Opmaak van een afvalplan voor bouwafval

Voor de organisatie van de afvoer van bouwafval kan de aannemer een afvalplan opmaken. Dit heeft als voordeel dat voor de start van de werken wordt nagedacht over:

  • Het aantal werkuren dat nodig is om het afvalbeheer en de gescheiden inzameling op de werf te organiseren;

  • De mogelijkheid en de kostprijs om gezamenlijk ingezamelde fracties achteraf te laten uitsorteren in een sorteerinrichting als gescheiden inzameling op de werf niet haalbaar is;

  • De mogelijkheid om bepaalde fracties in specifieke inzamelrecipiënten in te zamelen;

  • De kostprijs van afgifte van een bepaalde fractie bij het recyclagebedrijf of de sorteerinrichting;

  • Het noodzakelijke transport of de organisatie van de logistiek/eventuele opzet van ophaalrondes op verschillende werven;

  • De huur van extra containers;

  • De huur van extra ruimte op de stoep of op de rijweg.

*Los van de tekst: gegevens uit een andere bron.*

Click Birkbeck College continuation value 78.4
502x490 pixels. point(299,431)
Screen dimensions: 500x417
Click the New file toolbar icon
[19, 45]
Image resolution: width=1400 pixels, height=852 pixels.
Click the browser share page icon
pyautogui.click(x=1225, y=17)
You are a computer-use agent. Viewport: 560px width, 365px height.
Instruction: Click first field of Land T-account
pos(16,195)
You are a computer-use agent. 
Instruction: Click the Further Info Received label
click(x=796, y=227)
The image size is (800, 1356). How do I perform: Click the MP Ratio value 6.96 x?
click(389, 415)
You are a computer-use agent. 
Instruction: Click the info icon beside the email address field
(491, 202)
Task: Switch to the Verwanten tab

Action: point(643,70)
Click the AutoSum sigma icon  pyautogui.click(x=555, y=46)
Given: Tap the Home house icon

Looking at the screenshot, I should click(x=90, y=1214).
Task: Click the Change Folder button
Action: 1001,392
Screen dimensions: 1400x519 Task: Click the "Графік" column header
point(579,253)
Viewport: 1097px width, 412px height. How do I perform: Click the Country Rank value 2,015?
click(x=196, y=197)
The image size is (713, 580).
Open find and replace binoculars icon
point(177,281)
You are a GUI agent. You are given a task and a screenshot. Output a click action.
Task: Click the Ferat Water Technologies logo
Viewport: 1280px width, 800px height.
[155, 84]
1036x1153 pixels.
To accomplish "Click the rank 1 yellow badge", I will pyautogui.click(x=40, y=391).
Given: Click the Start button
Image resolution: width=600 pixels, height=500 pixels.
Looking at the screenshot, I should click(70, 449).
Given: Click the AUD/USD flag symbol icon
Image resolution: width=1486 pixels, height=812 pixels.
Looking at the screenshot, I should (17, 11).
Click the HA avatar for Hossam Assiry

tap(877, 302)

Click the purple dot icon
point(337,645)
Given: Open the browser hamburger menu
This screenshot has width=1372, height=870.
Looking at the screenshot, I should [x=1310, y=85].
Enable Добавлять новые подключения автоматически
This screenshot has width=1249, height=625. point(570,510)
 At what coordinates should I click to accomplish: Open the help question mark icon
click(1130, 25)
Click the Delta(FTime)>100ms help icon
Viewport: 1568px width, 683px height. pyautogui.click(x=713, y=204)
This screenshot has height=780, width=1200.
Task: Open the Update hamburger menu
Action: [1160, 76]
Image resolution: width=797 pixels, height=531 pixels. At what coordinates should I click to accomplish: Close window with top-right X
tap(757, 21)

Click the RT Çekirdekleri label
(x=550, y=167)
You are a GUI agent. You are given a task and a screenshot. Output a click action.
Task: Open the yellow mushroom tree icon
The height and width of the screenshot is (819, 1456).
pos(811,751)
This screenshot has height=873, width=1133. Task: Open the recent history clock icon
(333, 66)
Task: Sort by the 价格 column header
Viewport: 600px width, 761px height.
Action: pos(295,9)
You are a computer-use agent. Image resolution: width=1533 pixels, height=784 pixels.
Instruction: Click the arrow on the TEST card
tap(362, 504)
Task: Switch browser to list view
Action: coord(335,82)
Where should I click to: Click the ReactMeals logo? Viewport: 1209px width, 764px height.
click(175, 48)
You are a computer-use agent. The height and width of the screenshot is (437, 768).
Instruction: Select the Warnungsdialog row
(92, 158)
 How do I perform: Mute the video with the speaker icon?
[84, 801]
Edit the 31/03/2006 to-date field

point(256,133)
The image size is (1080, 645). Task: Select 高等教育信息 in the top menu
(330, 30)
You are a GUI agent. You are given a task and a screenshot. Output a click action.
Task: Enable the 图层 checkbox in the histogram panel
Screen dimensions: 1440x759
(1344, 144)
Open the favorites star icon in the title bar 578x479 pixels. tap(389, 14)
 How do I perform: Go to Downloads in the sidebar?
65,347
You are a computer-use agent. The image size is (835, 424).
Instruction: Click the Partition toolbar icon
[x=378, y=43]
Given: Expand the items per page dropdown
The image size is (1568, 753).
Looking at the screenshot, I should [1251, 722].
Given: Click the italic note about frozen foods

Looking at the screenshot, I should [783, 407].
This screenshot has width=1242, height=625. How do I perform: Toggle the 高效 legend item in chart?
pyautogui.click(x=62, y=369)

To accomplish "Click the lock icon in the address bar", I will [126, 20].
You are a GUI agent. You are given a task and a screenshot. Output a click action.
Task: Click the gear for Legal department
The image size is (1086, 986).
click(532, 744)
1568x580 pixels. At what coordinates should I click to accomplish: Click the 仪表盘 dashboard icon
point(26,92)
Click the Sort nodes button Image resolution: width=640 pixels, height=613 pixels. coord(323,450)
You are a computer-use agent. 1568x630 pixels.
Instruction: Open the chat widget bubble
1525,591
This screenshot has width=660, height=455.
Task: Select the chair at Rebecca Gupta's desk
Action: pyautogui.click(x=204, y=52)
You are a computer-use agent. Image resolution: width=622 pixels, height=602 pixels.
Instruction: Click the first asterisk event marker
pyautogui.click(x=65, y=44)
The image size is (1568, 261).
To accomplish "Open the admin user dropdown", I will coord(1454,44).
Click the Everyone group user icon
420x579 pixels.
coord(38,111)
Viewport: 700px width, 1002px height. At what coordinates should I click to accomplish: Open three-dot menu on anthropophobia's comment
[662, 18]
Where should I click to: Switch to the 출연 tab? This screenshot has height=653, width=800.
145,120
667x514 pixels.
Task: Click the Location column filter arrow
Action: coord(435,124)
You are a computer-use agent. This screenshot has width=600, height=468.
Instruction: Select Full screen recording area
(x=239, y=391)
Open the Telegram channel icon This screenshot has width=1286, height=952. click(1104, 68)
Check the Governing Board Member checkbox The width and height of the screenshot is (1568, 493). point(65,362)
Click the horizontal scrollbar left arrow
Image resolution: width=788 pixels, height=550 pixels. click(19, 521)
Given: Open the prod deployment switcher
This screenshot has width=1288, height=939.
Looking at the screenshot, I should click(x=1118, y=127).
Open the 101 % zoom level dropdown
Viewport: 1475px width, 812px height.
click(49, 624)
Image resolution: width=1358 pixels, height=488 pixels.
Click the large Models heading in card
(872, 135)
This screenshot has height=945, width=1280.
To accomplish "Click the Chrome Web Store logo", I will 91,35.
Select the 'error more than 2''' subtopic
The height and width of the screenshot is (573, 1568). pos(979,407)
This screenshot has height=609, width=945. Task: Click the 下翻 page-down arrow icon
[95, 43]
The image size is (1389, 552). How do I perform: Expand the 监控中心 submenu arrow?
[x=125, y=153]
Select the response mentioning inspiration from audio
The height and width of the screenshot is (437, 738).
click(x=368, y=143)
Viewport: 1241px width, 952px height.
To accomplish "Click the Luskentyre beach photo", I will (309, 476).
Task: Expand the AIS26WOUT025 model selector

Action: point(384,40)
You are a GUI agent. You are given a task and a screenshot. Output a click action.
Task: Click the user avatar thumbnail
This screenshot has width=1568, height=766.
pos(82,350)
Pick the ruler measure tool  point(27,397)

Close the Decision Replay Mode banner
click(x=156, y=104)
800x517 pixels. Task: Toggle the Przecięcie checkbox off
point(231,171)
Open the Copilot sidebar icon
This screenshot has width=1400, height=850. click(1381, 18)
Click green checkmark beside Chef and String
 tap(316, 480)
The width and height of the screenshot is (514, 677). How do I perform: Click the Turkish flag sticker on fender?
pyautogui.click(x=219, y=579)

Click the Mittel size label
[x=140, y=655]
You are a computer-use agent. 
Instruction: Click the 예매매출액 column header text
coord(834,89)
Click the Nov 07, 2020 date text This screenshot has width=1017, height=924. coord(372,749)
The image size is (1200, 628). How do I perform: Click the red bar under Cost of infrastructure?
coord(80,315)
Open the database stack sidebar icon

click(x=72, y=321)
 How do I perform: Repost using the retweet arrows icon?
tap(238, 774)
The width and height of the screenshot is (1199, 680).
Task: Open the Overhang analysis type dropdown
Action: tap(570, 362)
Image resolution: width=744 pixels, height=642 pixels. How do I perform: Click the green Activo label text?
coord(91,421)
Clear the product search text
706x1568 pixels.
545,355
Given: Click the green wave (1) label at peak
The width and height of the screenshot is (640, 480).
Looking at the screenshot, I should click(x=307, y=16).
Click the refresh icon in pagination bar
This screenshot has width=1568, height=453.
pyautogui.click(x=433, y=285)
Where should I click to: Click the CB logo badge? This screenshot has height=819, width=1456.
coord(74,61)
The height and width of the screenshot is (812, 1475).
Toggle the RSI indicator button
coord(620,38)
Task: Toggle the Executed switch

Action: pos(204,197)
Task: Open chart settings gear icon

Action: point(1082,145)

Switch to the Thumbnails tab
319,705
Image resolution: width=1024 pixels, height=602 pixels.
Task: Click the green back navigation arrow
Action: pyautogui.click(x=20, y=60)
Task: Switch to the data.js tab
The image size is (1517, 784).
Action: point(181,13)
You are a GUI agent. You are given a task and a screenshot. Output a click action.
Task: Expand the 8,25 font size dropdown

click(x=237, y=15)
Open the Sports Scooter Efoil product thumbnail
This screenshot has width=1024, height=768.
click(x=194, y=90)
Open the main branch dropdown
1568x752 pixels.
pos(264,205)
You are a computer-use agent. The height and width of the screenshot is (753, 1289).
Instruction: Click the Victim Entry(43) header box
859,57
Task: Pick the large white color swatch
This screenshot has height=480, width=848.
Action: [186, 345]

Bij de opmaak van een afvalplan worden volgende zaken in rekening gebracht:

  • Schat de hoeveelheden puin, cellenbeton, houtafval, gevaarlijke afvalstoffen, kunststofafval, metaalafval, gipsplaten, isolatiemateriaal, e.d. per bouwfase aan de hand van de planning van het project. Zo kunt u beter de rechtstreekse afvoer van de afvalstoffen plannen en het aantal benodigde inzamelrecipiënten berekenen.

  • Denk er aan dat u gevaarlijke afvalstoffen altijd gescheiden moet inzamelen.

  • Neem ook al het andere afval zoals folies, verpakkingen … op in uw afvalplan.

  • Weeg bij beperkte volumes af welke afvalfracties u samen kunt inzamelen en later opnieuw van elkaar laten scheiden.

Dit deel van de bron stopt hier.